- _EXERCISE DETAILS_
Exactly as written, transcribe each record below.

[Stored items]
---------------
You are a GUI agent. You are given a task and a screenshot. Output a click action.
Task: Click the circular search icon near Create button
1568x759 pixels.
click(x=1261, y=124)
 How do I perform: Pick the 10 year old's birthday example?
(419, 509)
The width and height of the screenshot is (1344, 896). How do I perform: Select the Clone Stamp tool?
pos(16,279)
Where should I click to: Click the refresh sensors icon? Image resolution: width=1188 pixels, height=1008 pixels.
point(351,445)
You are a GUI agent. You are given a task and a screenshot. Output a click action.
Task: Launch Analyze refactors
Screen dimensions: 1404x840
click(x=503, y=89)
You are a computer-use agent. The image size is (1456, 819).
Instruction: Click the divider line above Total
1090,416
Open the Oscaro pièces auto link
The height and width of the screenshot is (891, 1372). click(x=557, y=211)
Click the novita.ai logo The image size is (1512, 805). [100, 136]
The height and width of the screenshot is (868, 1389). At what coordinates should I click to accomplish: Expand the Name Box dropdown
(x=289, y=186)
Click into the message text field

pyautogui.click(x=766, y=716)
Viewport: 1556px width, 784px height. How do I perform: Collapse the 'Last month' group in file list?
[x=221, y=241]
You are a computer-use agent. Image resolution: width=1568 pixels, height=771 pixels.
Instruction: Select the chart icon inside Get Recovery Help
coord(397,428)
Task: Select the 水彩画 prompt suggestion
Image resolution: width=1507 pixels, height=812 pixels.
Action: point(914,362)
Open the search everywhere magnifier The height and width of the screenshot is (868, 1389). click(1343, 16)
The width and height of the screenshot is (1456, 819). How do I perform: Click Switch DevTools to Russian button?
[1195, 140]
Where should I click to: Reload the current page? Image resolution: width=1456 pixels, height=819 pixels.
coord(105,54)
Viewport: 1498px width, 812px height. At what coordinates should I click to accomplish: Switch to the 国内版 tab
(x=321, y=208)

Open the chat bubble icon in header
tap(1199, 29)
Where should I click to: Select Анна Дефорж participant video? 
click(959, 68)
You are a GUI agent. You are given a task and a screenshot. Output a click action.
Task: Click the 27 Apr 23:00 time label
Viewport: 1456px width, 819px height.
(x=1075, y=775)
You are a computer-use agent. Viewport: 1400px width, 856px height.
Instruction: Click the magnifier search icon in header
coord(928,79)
---------------
- _RESULT OF THE TASK_
You are a GUI agent. You are given a task and a screenshot. Output a click action.
Task: Click the circular search icon near Create button
1568x759 pixels.
click(x=1261, y=124)
 How do I perform: Pick the 10 year old's birthday example?
(419, 509)
The width and height of the screenshot is (1344, 896). How do I perform: Select the Clone Stamp tool?
pos(16,279)
Where should I click to: Click the refresh sensors icon? Image resolution: width=1188 pixels, height=1008 pixels.
point(351,445)
You are a GUI agent. You are given a task and a screenshot. Output a click action.
Task: Launch Analyze refactors
Screen dimensions: 1404x840
click(x=503, y=89)
You are a computer-use agent. The image size is (1456, 819).
Instruction: Click the divider line above Total
1090,416
Open the Oscaro pièces auto link
The height and width of the screenshot is (891, 1372). click(x=557, y=211)
Click the novita.ai logo The image size is (1512, 805). [100, 136]
The height and width of the screenshot is (868, 1389). At what coordinates should I click to accomplish: Expand the Name Box dropdown
(x=289, y=186)
Click into the message text field

pyautogui.click(x=766, y=716)
Viewport: 1556px width, 784px height. How do I perform: Collapse the 'Last month' group in file list?
[x=221, y=241]
You are a computer-use agent. Image resolution: width=1568 pixels, height=771 pixels.
Instruction: Select the chart icon inside Get Recovery Help
coord(397,428)
Task: Select the 水彩画 prompt suggestion
Image resolution: width=1507 pixels, height=812 pixels.
Action: point(914,362)
Open the search everywhere magnifier The height and width of the screenshot is (868, 1389). click(1343, 16)
The width and height of the screenshot is (1456, 819). How do I perform: Click Switch DevTools to Russian button?
[1195, 140]
Where should I click to: Reload the current page? Image resolution: width=1456 pixels, height=819 pixels.
coord(105,54)
Viewport: 1498px width, 812px height. At what coordinates should I click to accomplish: Switch to the 国内版 tab
(x=321, y=208)

Open the chat bubble icon in header
tap(1199, 29)
Where should I click to: Select Анна Дефорж participant video? 
click(959, 68)
You are a GUI agent. You are given a task and a screenshot. Output a click action.
Task: Click the 27 Apr 23:00 time label
Viewport: 1456px width, 819px height.
(x=1075, y=775)
You are a computer-use agent. Viewport: 1400px width, 856px height.
Instruction: Click the magnifier search icon in header
coord(928,79)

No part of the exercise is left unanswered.